* [Try it]
Print everything from the line containing "This screenshot has height=512, width=640." down to the line containing "This screenshot has width=1280, height=720.", both lines included, without changing a character. Leave the pictures out of your answer.

BEGIN Records to use

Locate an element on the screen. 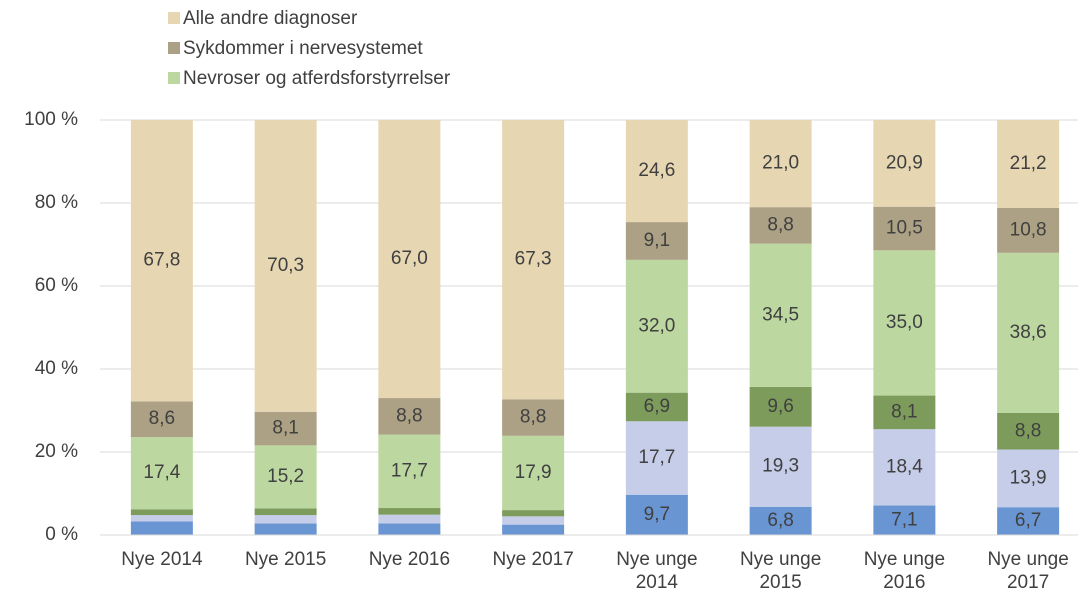 This screenshot has width=1080, height=602. y-tick-label: 40 % is located at coordinates (56, 368).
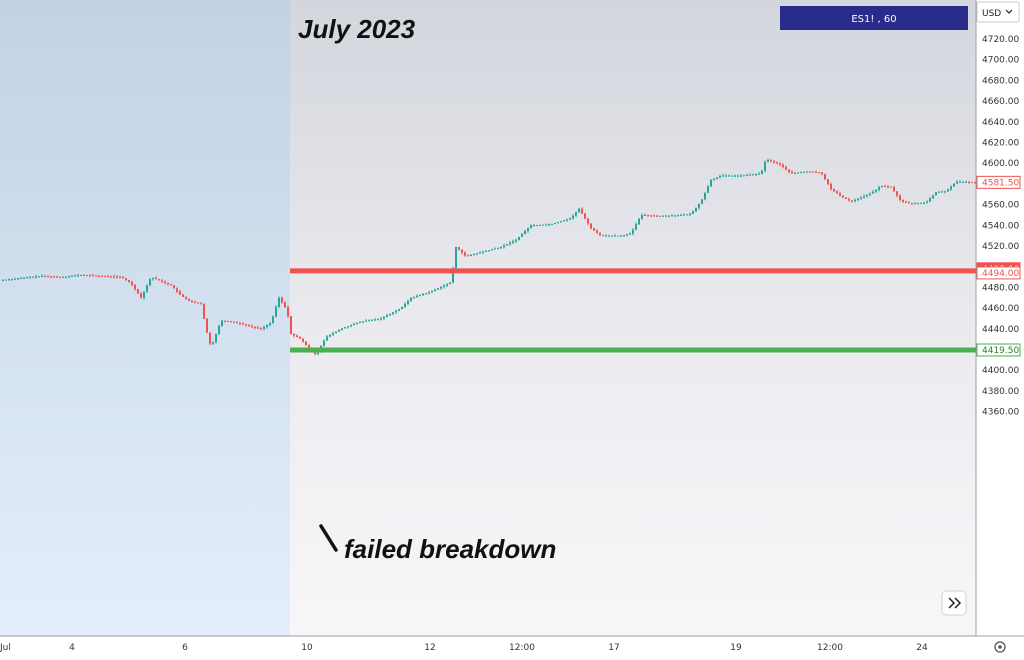 This screenshot has width=1024, height=660. I want to click on chart-title: July 2023, so click(357, 29).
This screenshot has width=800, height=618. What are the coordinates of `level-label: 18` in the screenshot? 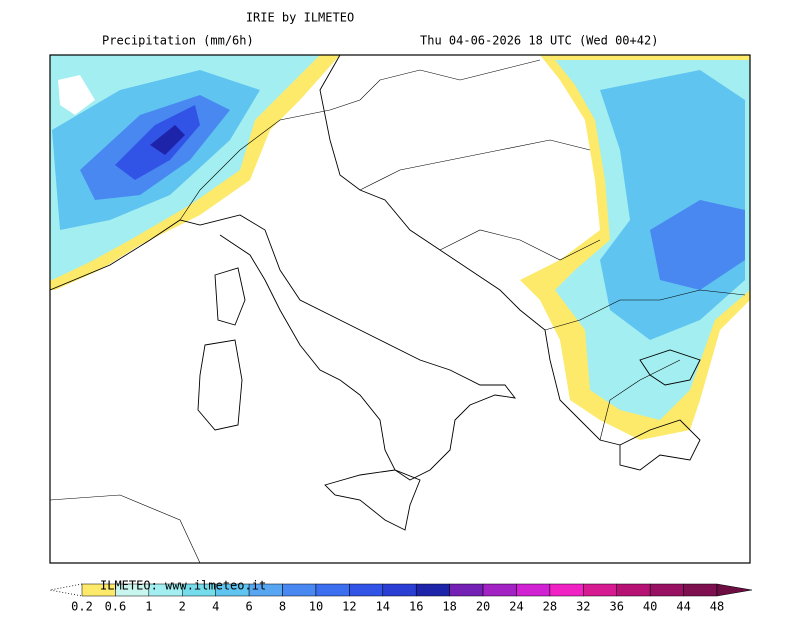 It's located at (449, 607).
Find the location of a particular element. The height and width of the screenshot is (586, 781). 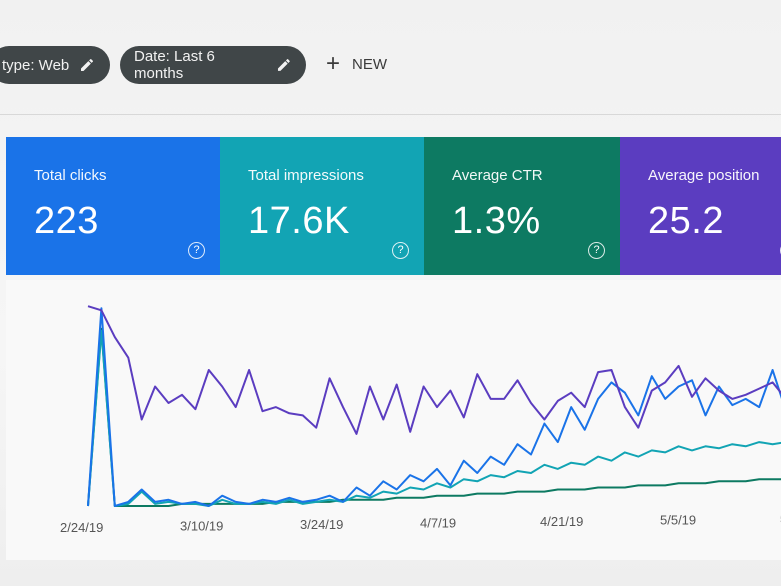

metric-card-average-position: Average position 25.2 ? is located at coordinates (700, 206).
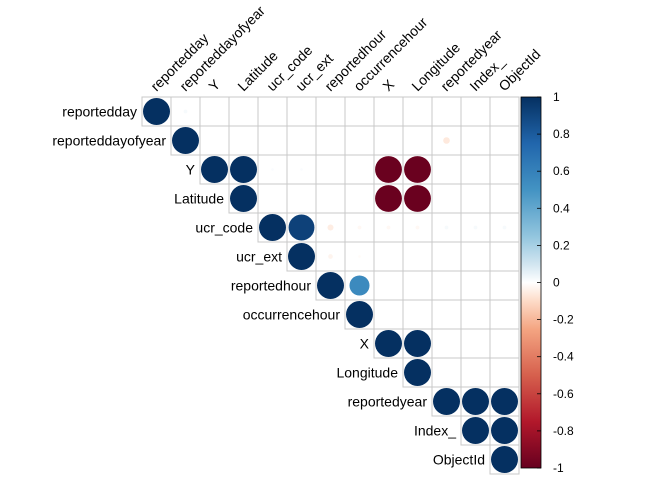  I want to click on corr-circle-latitude-x, so click(388, 198).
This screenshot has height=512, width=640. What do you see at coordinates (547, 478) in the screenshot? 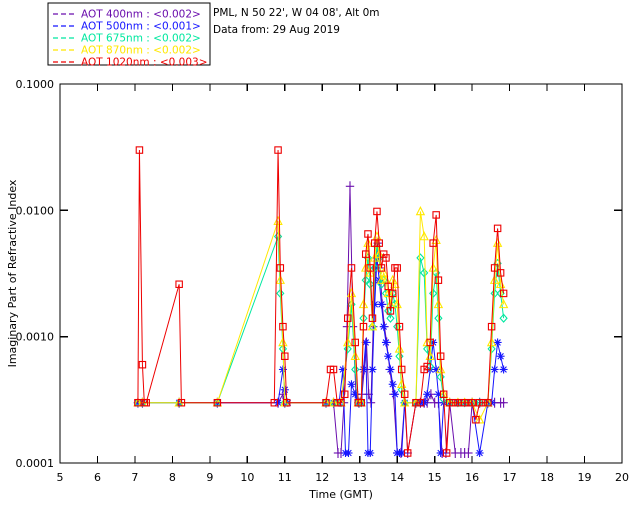
I see `x-tick-label: 18` at bounding box center [547, 478].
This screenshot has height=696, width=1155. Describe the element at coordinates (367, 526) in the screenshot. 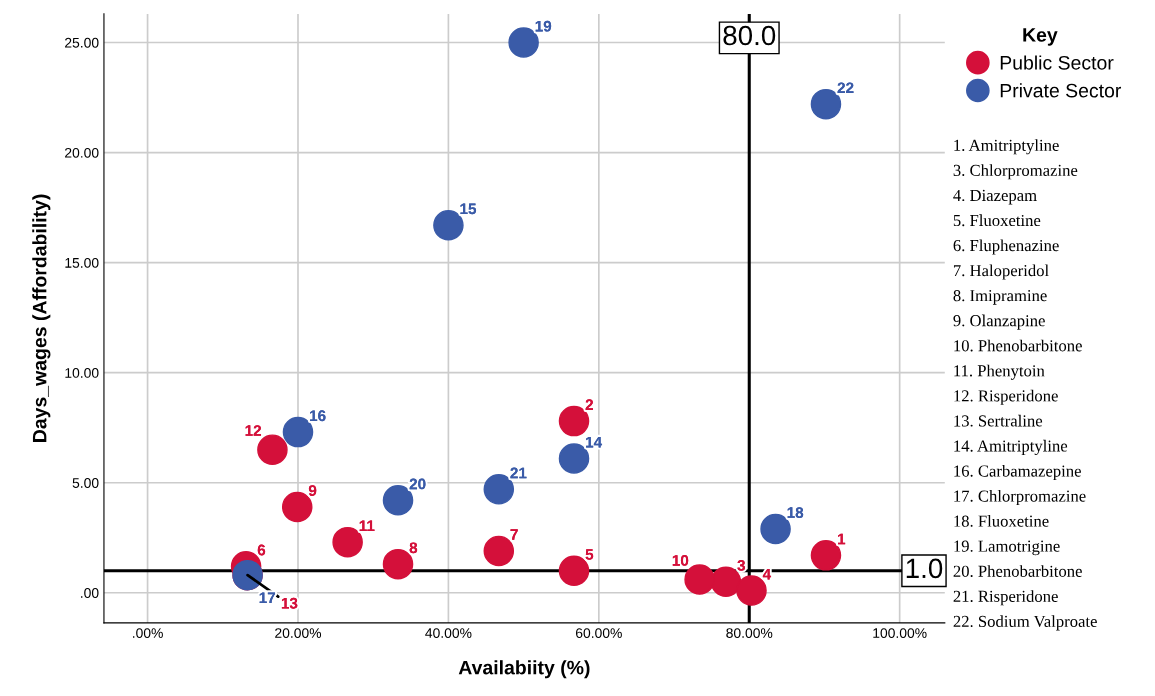

I see `annotation: 11` at that location.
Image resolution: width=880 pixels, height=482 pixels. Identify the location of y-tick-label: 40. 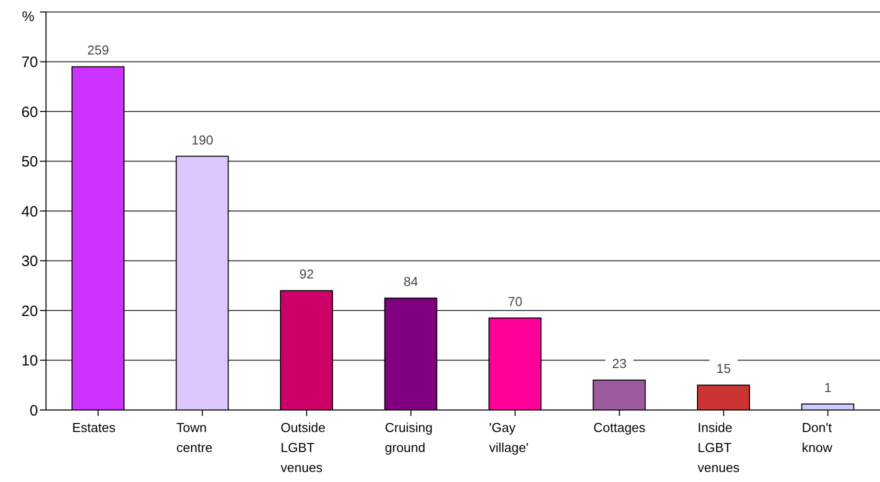
(30, 212).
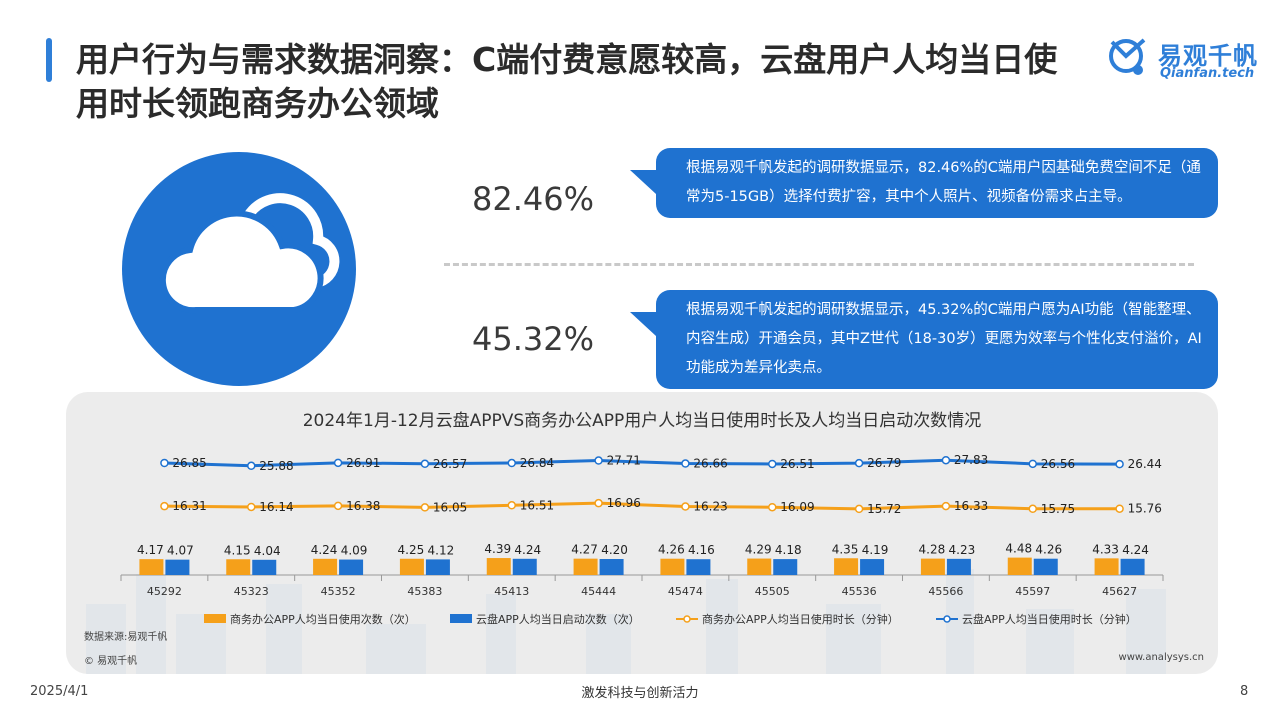 This screenshot has width=1280, height=720. Describe the element at coordinates (164, 592) in the screenshot. I see `x-tick-label: 45292` at that location.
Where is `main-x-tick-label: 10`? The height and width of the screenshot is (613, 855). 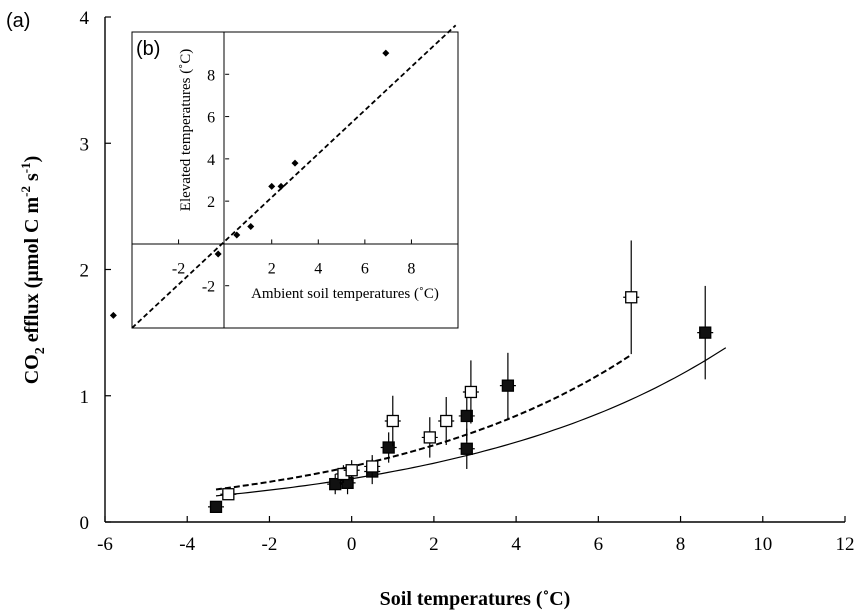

END Records to use

* [Result for this exercise]
This screenshot has height=512, width=640. What do you see at coordinates (547, 478) in the screenshot? 
I see `x-tick-label: 18` at bounding box center [547, 478].
This screenshot has height=696, width=1155. Describe the element at coordinates (367, 526) in the screenshot. 

I see `annotation: 11` at that location.
Image resolution: width=880 pixels, height=482 pixels. Identify the location of y-tick-label: 40. 
(30, 212).
 This screenshot has width=1280, height=720. Describe the element at coordinates (164, 592) in the screenshot. I see `x-tick-label: 45292` at that location.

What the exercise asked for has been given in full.